The BU campus shuttered for five days by record-fast, much higher than normal snowfall in just over two weeks. Boston public transit paralyzed. Local towns exhausting snow removal budgets before Valentine’s Day.
Need we tell you it’s been a hell of a winter?
For an explanation of why, and what it might portend, BU Today consulted Bruce Anderson, a College of Arts & Sciences professor of earth and environment, who has researched global temperatures.
BU Today: This year’s snowfall of 76 inches and counting is way above normal—31 inches more than what we average during a typical winter. Why aren’t we getting normal this year?
Anderson: I haven’t seen a good analysis of it yet, and it will probably take a few months to come to a good understanding. The short answer is that the storm track has settled over us, and we’re seeing a continuous influx of storms into our region. As an aside, be aware that it is actually very unlikely to get close to the “normal” amount of snow (or rain or temperatures) in any given year. This is an old image for Boston, but it shows year-to-year deviations in snow:
Note how few of the bars are short—i.e., near normal. That just means that nearly every year is going to be different than normal.
Is this record snowfall an example of climate change?
These are singular weather events, not changes in climate (i.e., changes in the expected weather we have received in the past versus what we might receive in the future).
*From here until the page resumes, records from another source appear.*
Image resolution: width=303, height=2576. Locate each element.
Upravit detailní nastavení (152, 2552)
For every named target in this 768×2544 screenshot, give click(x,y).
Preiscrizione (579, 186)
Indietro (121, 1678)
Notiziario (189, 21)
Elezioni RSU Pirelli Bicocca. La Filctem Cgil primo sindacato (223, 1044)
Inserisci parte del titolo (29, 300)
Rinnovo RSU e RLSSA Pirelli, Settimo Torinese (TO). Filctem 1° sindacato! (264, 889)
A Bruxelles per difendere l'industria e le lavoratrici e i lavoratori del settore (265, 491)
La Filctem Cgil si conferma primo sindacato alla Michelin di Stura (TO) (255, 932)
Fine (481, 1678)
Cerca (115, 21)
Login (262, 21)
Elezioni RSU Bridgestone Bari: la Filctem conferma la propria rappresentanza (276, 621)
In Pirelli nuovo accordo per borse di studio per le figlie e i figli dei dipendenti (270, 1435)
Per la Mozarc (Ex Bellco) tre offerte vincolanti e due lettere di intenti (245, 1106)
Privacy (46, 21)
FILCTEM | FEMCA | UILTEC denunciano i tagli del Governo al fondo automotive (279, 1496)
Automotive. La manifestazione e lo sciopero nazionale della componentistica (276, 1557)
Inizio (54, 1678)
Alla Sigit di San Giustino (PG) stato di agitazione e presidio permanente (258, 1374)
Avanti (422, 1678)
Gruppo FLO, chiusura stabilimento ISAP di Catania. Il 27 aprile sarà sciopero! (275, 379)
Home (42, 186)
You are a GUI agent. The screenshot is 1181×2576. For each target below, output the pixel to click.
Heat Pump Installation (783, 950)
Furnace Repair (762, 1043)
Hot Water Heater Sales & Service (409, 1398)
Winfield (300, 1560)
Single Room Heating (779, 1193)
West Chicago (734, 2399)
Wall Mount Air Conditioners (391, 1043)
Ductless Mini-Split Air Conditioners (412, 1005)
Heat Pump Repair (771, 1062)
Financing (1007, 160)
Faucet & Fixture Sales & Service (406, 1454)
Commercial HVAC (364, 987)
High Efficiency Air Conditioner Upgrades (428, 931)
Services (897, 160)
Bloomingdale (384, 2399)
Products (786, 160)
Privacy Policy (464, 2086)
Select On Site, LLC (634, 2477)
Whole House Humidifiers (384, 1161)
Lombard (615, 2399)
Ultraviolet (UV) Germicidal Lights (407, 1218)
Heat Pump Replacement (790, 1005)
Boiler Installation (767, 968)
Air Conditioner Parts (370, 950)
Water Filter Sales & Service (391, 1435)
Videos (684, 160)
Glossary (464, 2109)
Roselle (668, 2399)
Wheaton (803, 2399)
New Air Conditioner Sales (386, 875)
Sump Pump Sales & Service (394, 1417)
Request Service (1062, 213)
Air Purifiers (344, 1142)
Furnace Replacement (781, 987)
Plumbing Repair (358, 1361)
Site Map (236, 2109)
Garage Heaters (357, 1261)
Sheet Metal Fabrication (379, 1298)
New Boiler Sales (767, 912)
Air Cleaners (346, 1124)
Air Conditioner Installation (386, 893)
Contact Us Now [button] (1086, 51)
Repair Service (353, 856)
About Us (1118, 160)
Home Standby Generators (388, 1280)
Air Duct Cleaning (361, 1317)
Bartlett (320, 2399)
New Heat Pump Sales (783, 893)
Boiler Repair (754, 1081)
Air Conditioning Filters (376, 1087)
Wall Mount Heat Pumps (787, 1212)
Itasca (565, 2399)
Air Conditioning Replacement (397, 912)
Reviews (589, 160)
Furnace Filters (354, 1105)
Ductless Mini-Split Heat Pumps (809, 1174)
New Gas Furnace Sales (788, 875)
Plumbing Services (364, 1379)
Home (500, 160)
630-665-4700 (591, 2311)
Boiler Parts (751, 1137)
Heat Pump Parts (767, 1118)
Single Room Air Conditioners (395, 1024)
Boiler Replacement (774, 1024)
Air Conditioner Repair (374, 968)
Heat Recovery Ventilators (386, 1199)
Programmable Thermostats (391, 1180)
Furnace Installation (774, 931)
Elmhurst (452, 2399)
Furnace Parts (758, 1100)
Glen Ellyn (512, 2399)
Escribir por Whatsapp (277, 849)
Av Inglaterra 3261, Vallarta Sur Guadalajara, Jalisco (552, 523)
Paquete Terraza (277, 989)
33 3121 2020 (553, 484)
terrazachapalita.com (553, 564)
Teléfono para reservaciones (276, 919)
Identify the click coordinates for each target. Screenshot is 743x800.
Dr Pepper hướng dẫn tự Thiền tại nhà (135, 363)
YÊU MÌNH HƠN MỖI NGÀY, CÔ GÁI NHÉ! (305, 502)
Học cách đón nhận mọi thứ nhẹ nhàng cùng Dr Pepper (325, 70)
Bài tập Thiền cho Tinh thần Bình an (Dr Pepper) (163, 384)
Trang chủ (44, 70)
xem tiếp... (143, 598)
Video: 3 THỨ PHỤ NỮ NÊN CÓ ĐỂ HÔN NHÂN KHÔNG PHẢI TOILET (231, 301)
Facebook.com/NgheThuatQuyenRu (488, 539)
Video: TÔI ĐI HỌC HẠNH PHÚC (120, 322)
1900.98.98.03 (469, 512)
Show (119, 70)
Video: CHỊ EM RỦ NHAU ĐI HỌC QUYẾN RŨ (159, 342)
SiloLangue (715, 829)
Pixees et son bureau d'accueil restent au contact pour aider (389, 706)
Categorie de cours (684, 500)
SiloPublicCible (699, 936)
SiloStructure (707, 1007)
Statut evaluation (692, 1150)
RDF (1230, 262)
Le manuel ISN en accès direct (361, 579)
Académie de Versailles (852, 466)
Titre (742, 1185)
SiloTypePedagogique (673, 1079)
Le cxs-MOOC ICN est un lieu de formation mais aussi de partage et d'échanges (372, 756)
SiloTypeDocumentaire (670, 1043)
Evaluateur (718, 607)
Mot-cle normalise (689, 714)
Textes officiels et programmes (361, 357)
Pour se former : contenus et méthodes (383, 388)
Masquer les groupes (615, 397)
That said, there is the expectation that weather events like these will become more common in a warmer world, so think of these events as a prologue, or an example, of what we might expect in the future for our region. But it is hard (and confusing) to attribute singular events to climate change. As for why, it turns out that as the atmosphere warms, it can contain more water vapor. When that vapor condenses as precipitation, it means that there is more water falling to the ground. The key will be temperature: above 32 degrees Fahrenheit and it falls as rain, leading to less snow; less than 32 Fahrenheit and it falls as snow, leading to (obviously) more snow. Given that Boston’s average winter temperature hovers around 32, we may see more overall precipitation as a result of climate change, but depending upon the particular temperatures during a given year and storm, it could be more rain and less snow or more snow. The heavy snowfall in record short time has more to do with seasonal climate variations, again related to where the storm track settles for a while, and hence where the storms traverse.
Last winter was also very snowy, albeit within a less compressed time frame. Can we expect to see more winters like this in coming years, or is this likely to be an aberration?
This question isn’t necessarily related to climate change or seasonal climate variability, but to what we call inter-annual-to-decadal climate variability. For our region, the conventional wisdom is that the North Atlantic Oscillation, fluctuations in atmospheric sea pressure, controls the jet stream and storm track across our region, and that is related to slow changes in the ocean temperatures of the North Atlantic, as well as possibly changes in sea ice over the Arctic. But in fact, we are also affected by multiple other modes of climate variability. The take-home message from this Journal of Geophysical Research paper is that there is “a lack of significant relationship between winter precipitation over the northeastern United States and large-scale modes of climate variability.” Predicting snowfall in New England is really difficult.
We’ve had snow and frigid temperatures simultaneously. Aren’t they usually mutually exclusive?
They tend to be on a day-to-day basis (clear, cold conditions versus cool, wet conditions, like during a nor’easter). But in any given season, we can have a string of both types of weather patterns as the storm track slowly shifts—for instance, persistent cold air coming down from Canada for a period of days or weeks, followed by a shift in the storm track, which brings storms up from the South or possibly from the Great Lakes.
What advice would you offer public and transit officials trying to provide services in such adverse conditions?
Save for a rainy day. In other words, there are going to be years where we don’t end up blowing through our snow budget, and have a surplus; if we then go and spend that money elsewhere, it’s not going to be around when we really need it. Climate is variable; some years are good, some are bad, and most important, past is not prologue. Just because the last two years were bad doesn’t mean the next year will be as well. Conversely, when things have been going well, we still have to have some expectation that they can turn bad quickly.